Sam couldn’t feel the sting of anything yet. His body was numb, but there was an ache creeping slowly into his bones. Sitting up, he checked himself over. His face had dug into the grass, collecting a mouthful of soil. His chin was scraped and his elbows were bleeding and stained green. The collar of his shirt was torn. His vent, miraculously, was still in place—even if his neck burned with pain. Players from both teams milled around, keeping their distance, but peering down at him. Somewhere, Sam’s coach was yelling for a penalty.
The referee jogged over, holding his hat in one hand as he wiped his forehead. He parted the players, taking the ball from one of them, and knelt down by Sam’s side.
‘How are you doing, mate? You all right?’
Sam nodded, wheezing. His head throbbed behind his eyes, but beneath the grimace he was smiling.
The kid had just smashed him down. He’d fouled Sam like he would have anyone else. Dirty and unfair. He wasn’t afraid he’d break him or knock his windpipe out. He’d just grabbed and thrown him over. Sam ached, but the thrill of it coursed through his whole body. He felt great.
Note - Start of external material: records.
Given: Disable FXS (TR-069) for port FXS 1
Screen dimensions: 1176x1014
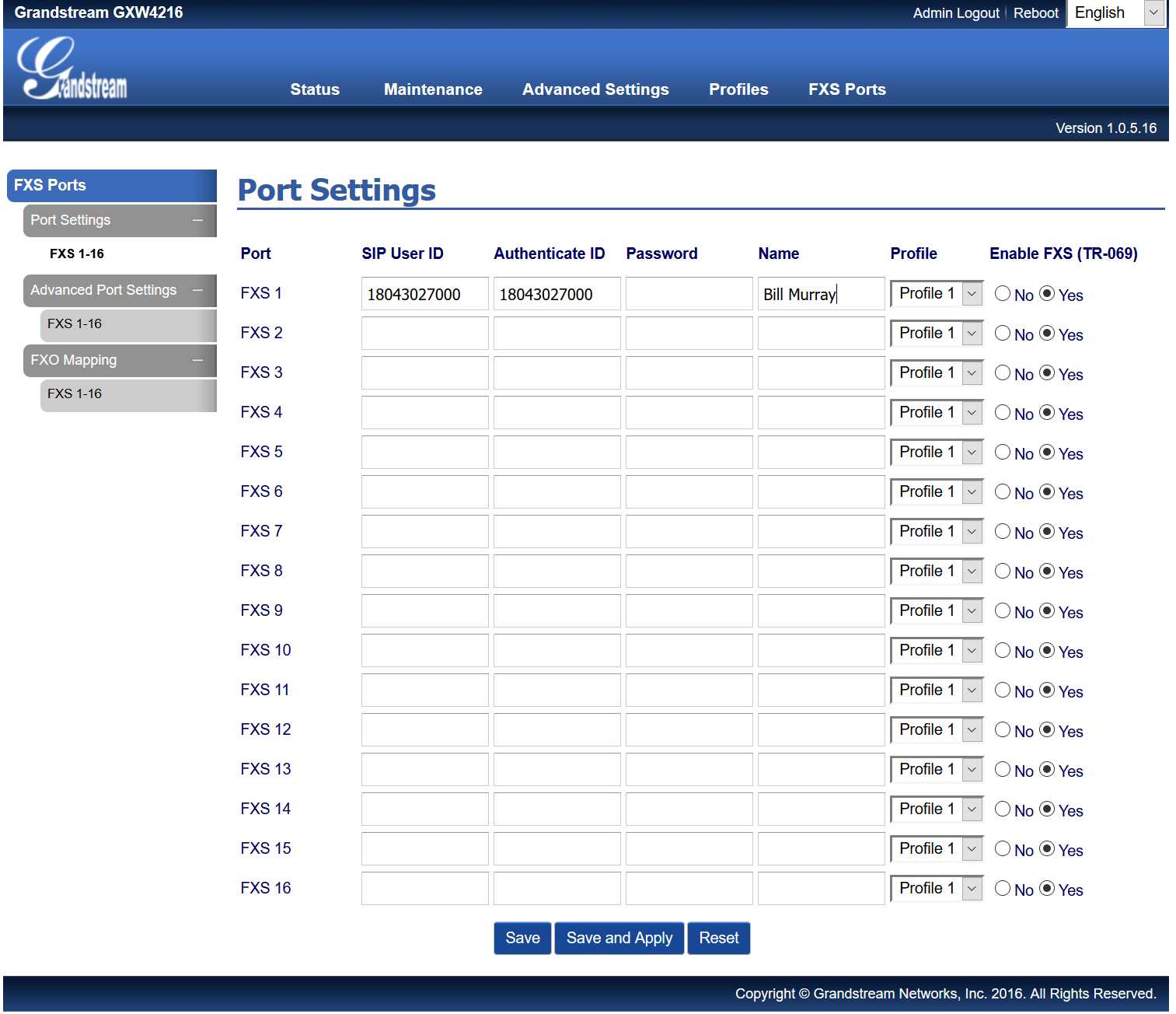Looking at the screenshot, I should tap(1003, 293).

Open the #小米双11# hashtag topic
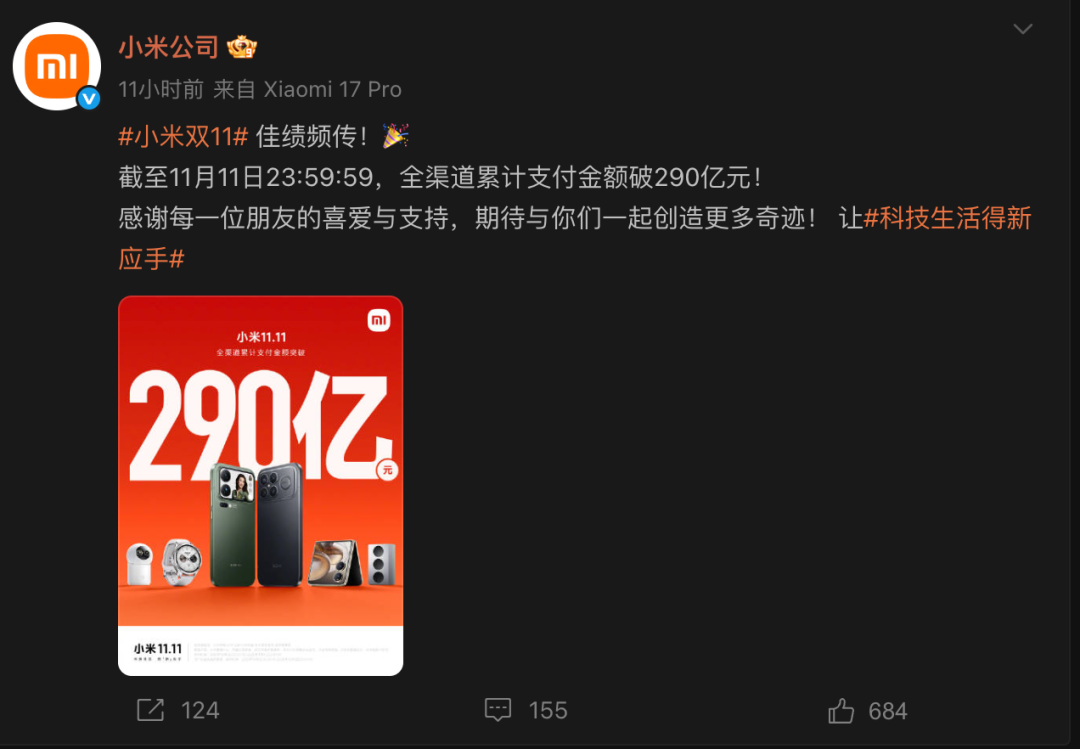coord(183,136)
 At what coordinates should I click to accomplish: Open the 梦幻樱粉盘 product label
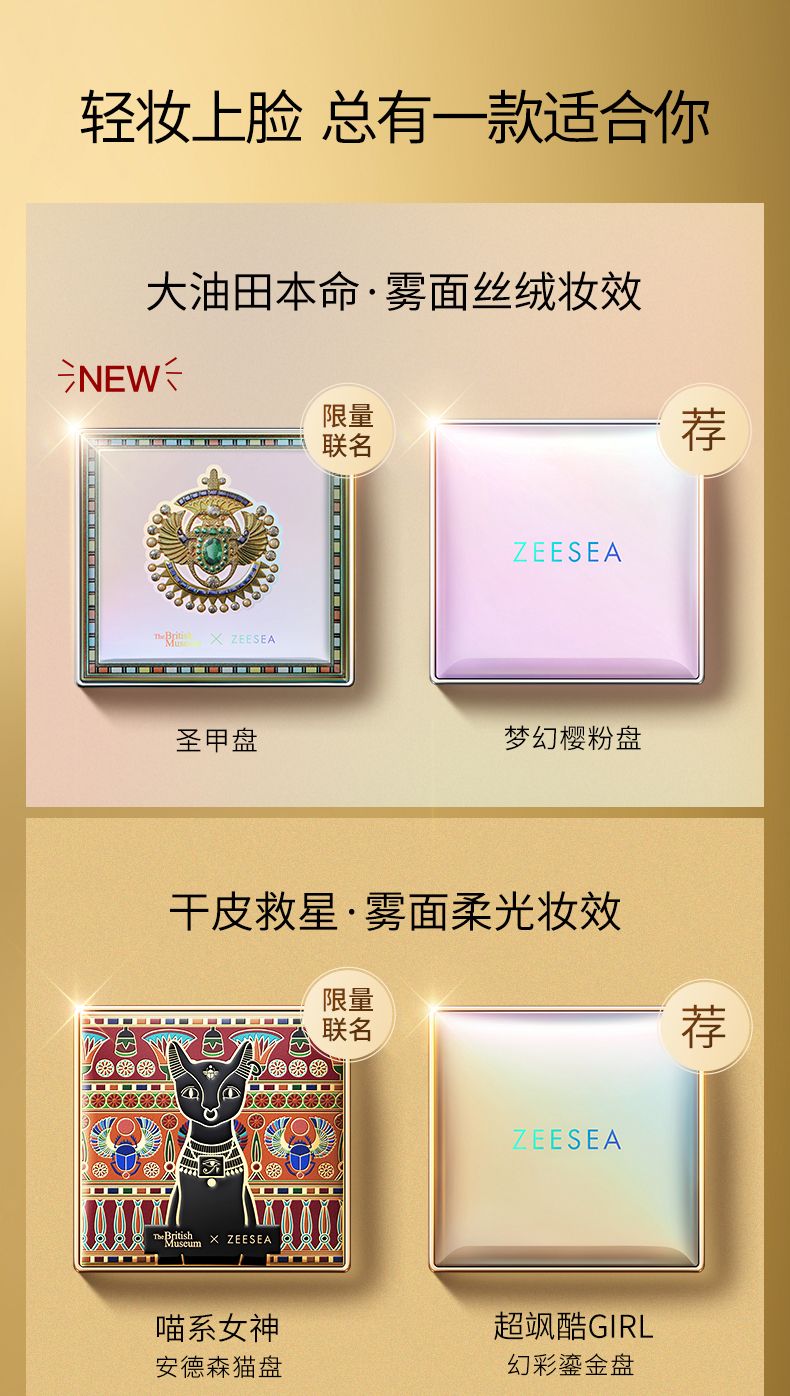(572, 739)
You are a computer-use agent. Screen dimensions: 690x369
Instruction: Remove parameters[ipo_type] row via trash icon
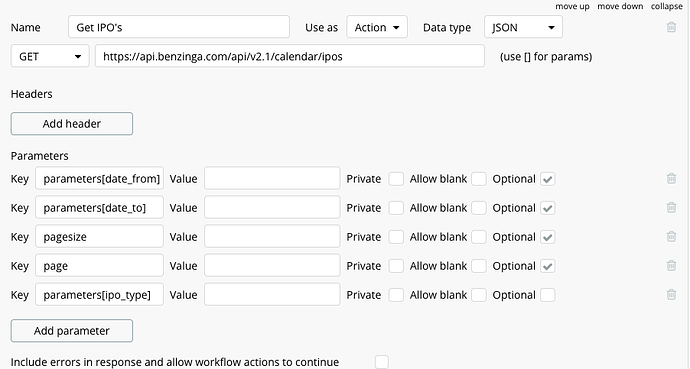[x=671, y=295]
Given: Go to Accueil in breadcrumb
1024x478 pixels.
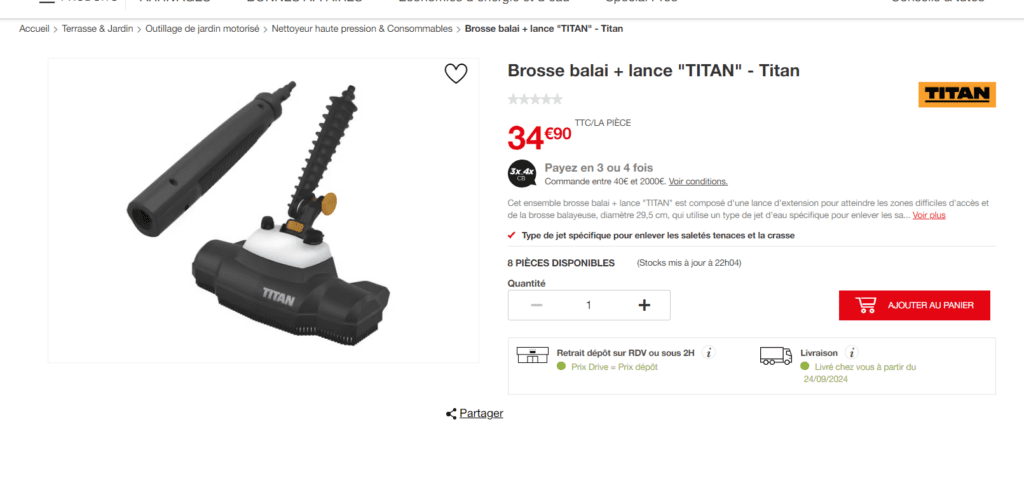Looking at the screenshot, I should tap(34, 29).
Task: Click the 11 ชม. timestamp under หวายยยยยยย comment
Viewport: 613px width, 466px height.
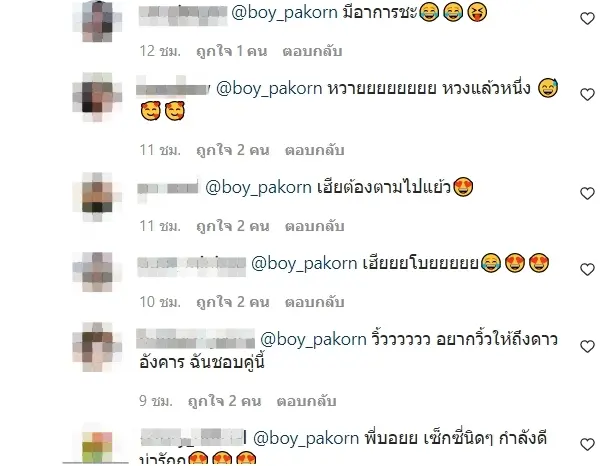Action: point(160,150)
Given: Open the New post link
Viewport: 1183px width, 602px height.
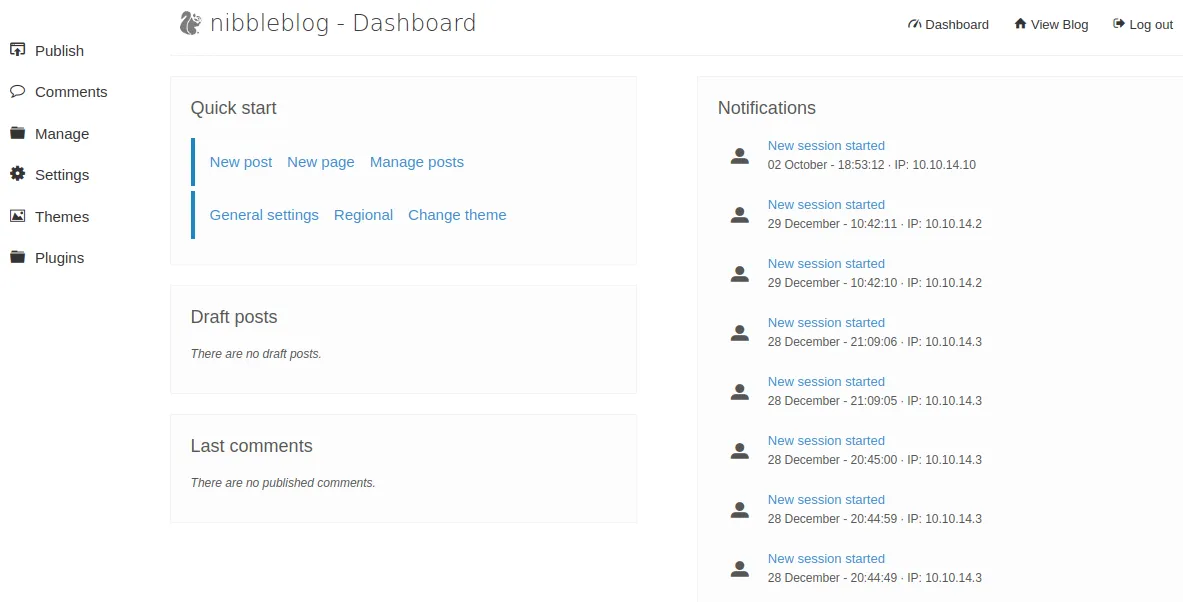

Finally he was just like everyone else again. They didn’t have to be so timid around him anymore.
The referee nodded, slipping his hand under his arm to help him up. ‘Did you trip?’ he said. ‘Did you slip over?’
Sam shook his head. He pointed down at his legs, and tugged on his collar to show the rip.
‘Fair enough. Just be careful where you’re going, mate. Don’t overdo it. We don’t have an ambulance here.’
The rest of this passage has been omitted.